# Thread: Measure of the roots of a multivariate polynomial.

1. ## Measure of the roots of a multivariate polynomial.

Hey, I'm trying to show the following proposition, but I have no idea where to start with it;

Let $P(x)$ be a polynomial, where $x \in R^n$. Show that the set $\{x \in R^n ; P(x)=0\}$ has Lebesgue measure zero.

2. ## Re: Measure of the roots of a multivariate polynomial.

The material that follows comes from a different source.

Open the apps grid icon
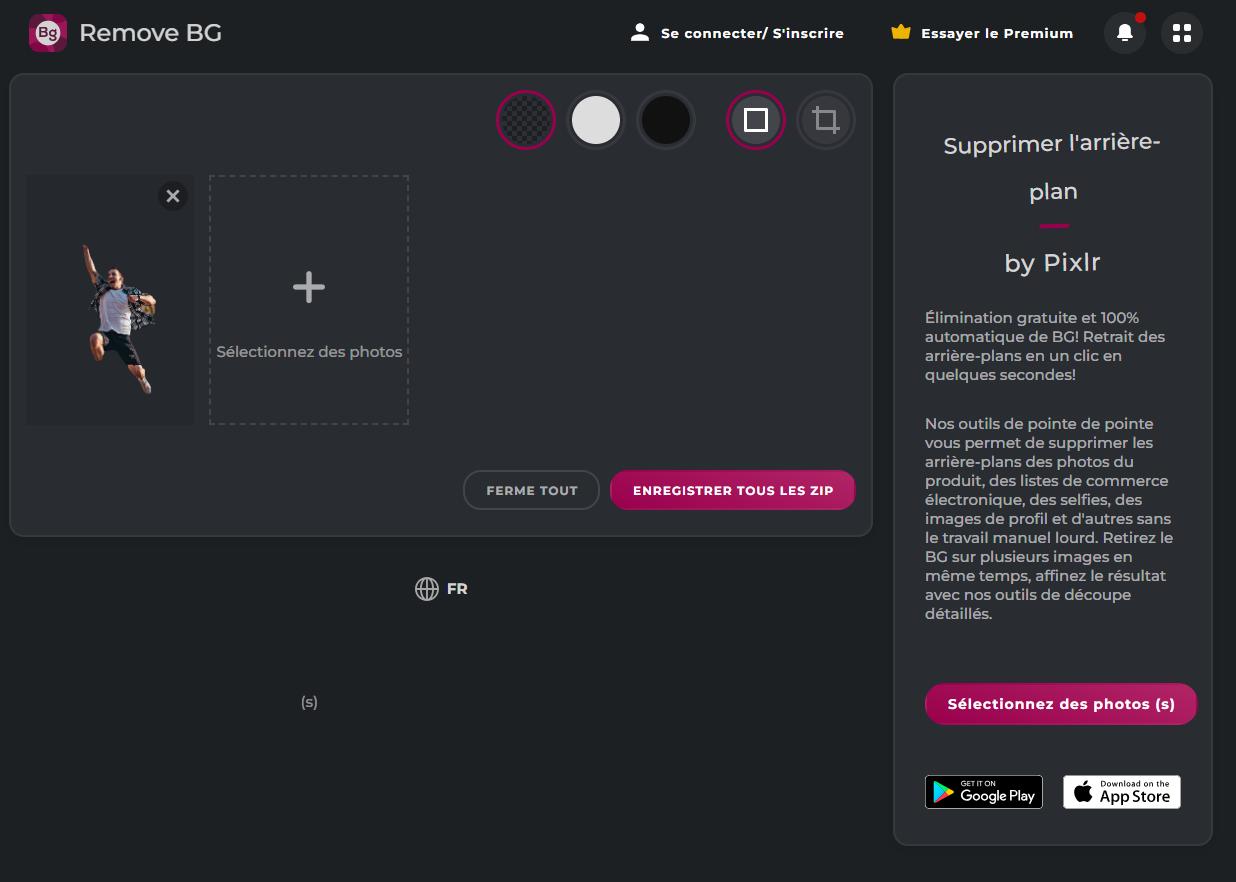1236x882 pixels. [x=1181, y=32]

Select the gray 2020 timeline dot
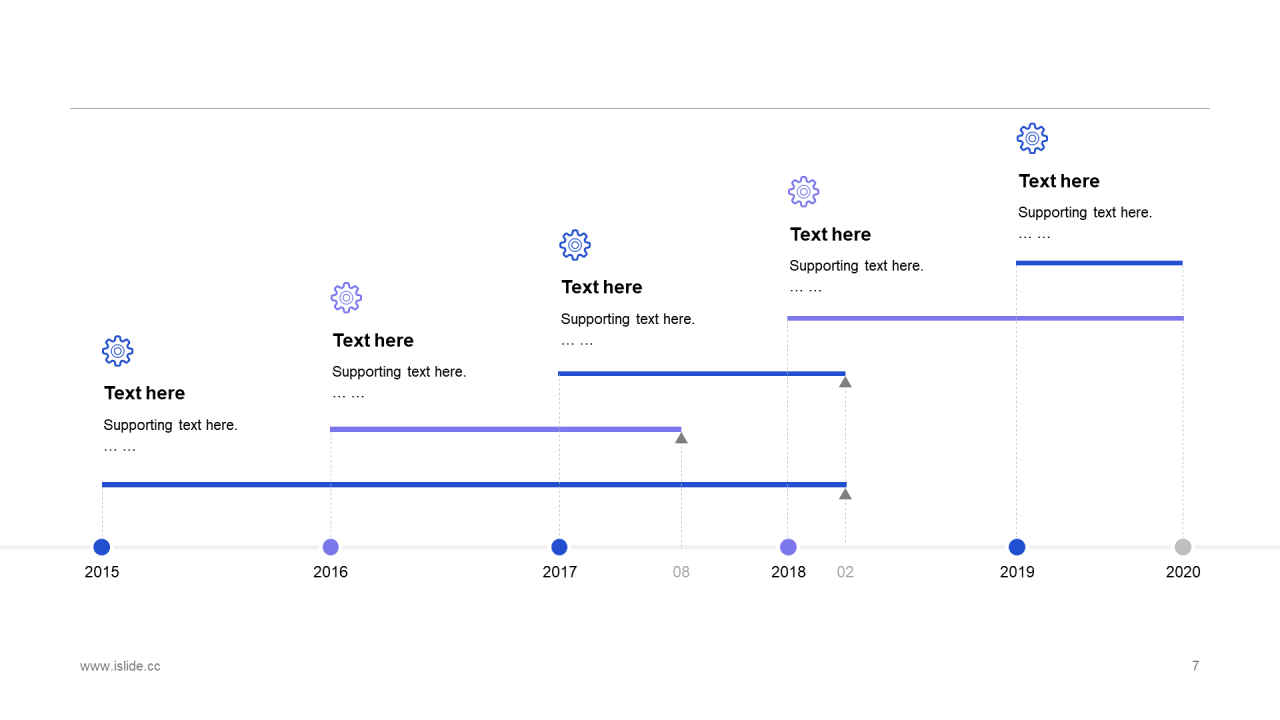click(1183, 547)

Let $P(x)$ be a polynomial, where $x \in R^n$. Show that the set $\{x \in R^n ; P(x)=0\}$ has Lebesgue measure zero.
This only works for nonzero polynomials, where we can use induction. Suppose the result holds for $n-1$ and let $A=\{x_n:P(x_1,\cdots,x_n)=0\forall x_1,\cdots,x_{n-1}\}$. Then $A$ has measure zero in $\mathbb{R}$. Furthermore, for each fixed $u\in\mathbb{R}\setminus A$, the polynomial $P(x_1,\cdots,x_{n-1},u)\in\mathbb{R}[x_1,\cdots,x_{n-1}]$ is nonzero, which means the set $B(u)=\{(x_1,\cdots,x_{n-1}):P(x_1,\cdots,x_{n-1},u)=0\}$ has measure zero in $\mathbb{R}^{n-1}$ by the inductive hypothesis. Show that
$\mathbb{R}^{n-1}\times A$ and
$C:=\bigcup_{u\in\mathbb{R}\setminus A}[B(u)\times\{u\}]$
both have measure zero in $\mathbb{R}^n$, and it will follow that $\mathcal{Z}(P)=C\cup(\mathbb{R}^{n-1}\times A)$ has measure zero, where $\mathcal{Z}(P)\subset\mathbb{R}^n$ is the set of zeros of $P$.